CATE with Stata 19 — Interactive Lab

A pedagogical companion to Conditional Average Treatment Effects (CATE) with Stata 19 ↗ Back to the post

The ATE is one number. The CATE is a function.

The textbook causal-inference workflow ends with a single number — the Average Treatment Effect. But policy makers, doctors, and managers rarely care only about the average. They want to know for whom the program works best, and for whom it does little. This question — how the treatment effect varies across the covariates — is captured by the Conditional Average Treatment Effect (CATE), τ(x) = E[Y(1) − Y(0) | X = x].

Stata 19's new cate command estimates τ(x) with cross-fit lasso + a causal forest, and seven postestimation tools turn the resulting function into pictures. This app lets you turn the dials yourself. In four tabs you will: see why an ATE can hide an enormous fan of effects; simulate a small CATE problem with a known truth and watch τ̂(x) recover it; explore the post's GATE-by-income and GATES-by-quartile bars interactively; and dig into the actual histogram of household-level effects across the 9,913 households in the assets3 dataset.

Why "the average hides the variation" — animation

The orange dashed line is the ATE: a single number (about \$8k for 401(k) eligibility on net assets). The teal curve is the true CATE: it dips, climbs, and jumps with income. The marker bouncing along the curve illustrates the problem — different households face very different treatment effects, but the ATE flattens it all into one headline.

Tab 2

CATE Simulator

Set the true τ(x) function yourself (linear, U-shape, or sigmoid). Slide n, noise, and heterogeneity. Watch how a "regression on x" estimator chases the truth as the data piles in.

Tab 3

GATE / GATES Bars

The post's two headline figures, interactively. Toggle between prespecified income groups (GATE) and data-driven quartiles (GATES). Hover for SE, CI, and p-value.

Tab 4

IATE Explorer

Histogram + scatter of the 9,913 household-level effects exported from Stata. Switch the x-axis between age, education, and income to see the post's IATE plots reconstructed in D3.

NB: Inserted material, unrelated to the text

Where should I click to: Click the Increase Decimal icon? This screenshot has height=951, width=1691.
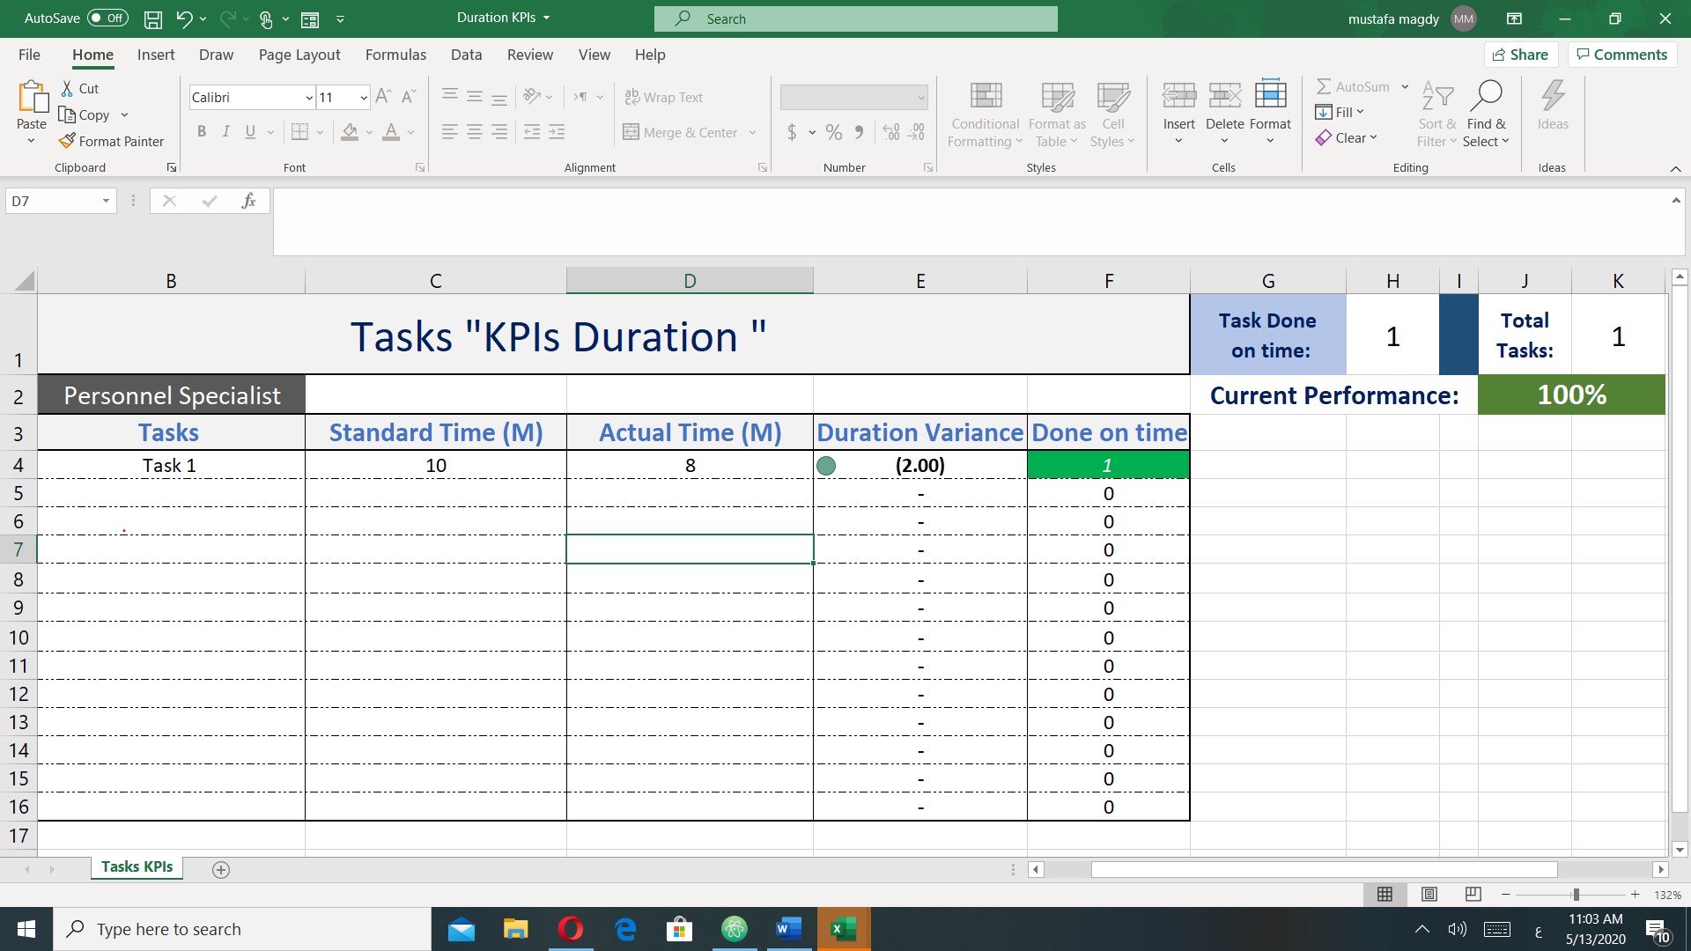[x=891, y=132]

Glossary (open a card if a term is unfamiliar)

ATE — Average Treatment Effect
E[Y(1) − Y(0)]. A single number. The headline policy effect. Estimated by the four ATE rows in Tab 3.
CATE — Conditional ATE
τ(x) = E[Y(1) − Y(0) | X = x]. A function of covariates. The ATE is its average. When CATE varies, the ATE is hiding something.
IATE — Individual ATE
τ̂ᵢ = τ̂(xᵢ). The CATE evaluated at one household's covariate profile. Visible in the Tab 4 histogram.
GATE — Group ATE
Average of τ(x) inside a prespecified group (e.g., income category). Tests subgroup hypotheses you wrote down in advance.
GATES — Sorted GATE
Average of τ(x) inside data-driven quartiles of predicted τ̂. The strongest moderation signal a beginner can read without naming the moderator.
PO — Partialing Out
Residualises Y and D on covariates with cross-fit lasso, then fits a causal forest on residuals. Robust to extreme propensity scores.
AIPW — Augmented IPW
Doubly-robust score combining outcome models and propensity weights. More efficient than PO when both nuisance models are well specified.
Heterogeneity test
χ²(1) test that τ(x) is constant. Stata 19's estat heterogeneity. Rejection licenses the CATE / GATE / GATES interpretation.

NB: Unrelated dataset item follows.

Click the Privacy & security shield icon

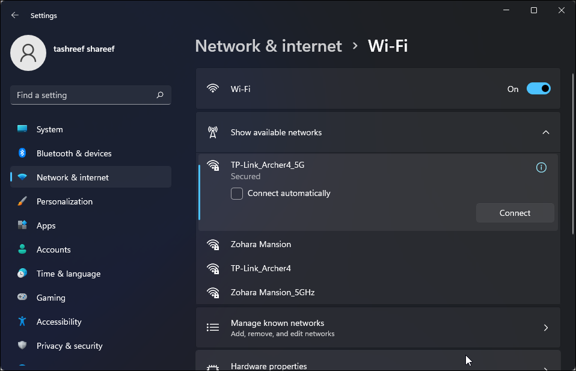pyautogui.click(x=22, y=345)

CATE Simulator — set the truth, watch the estimator chase it

Most causal inference courses skip this step. They teach you the estimator without showing what it is trying to recover. Here you set the true τ(x) function (the blue curve), drag sliders for sample size and noise, and watch the per-household estimates τ̂ᵢ (teal dots) scatter around the truth. The flat orange line is the ATE — the average of τ over the covariate distribution. When the blue curve is steep and the orange line is flat, that is the gap CATE was invented to detect.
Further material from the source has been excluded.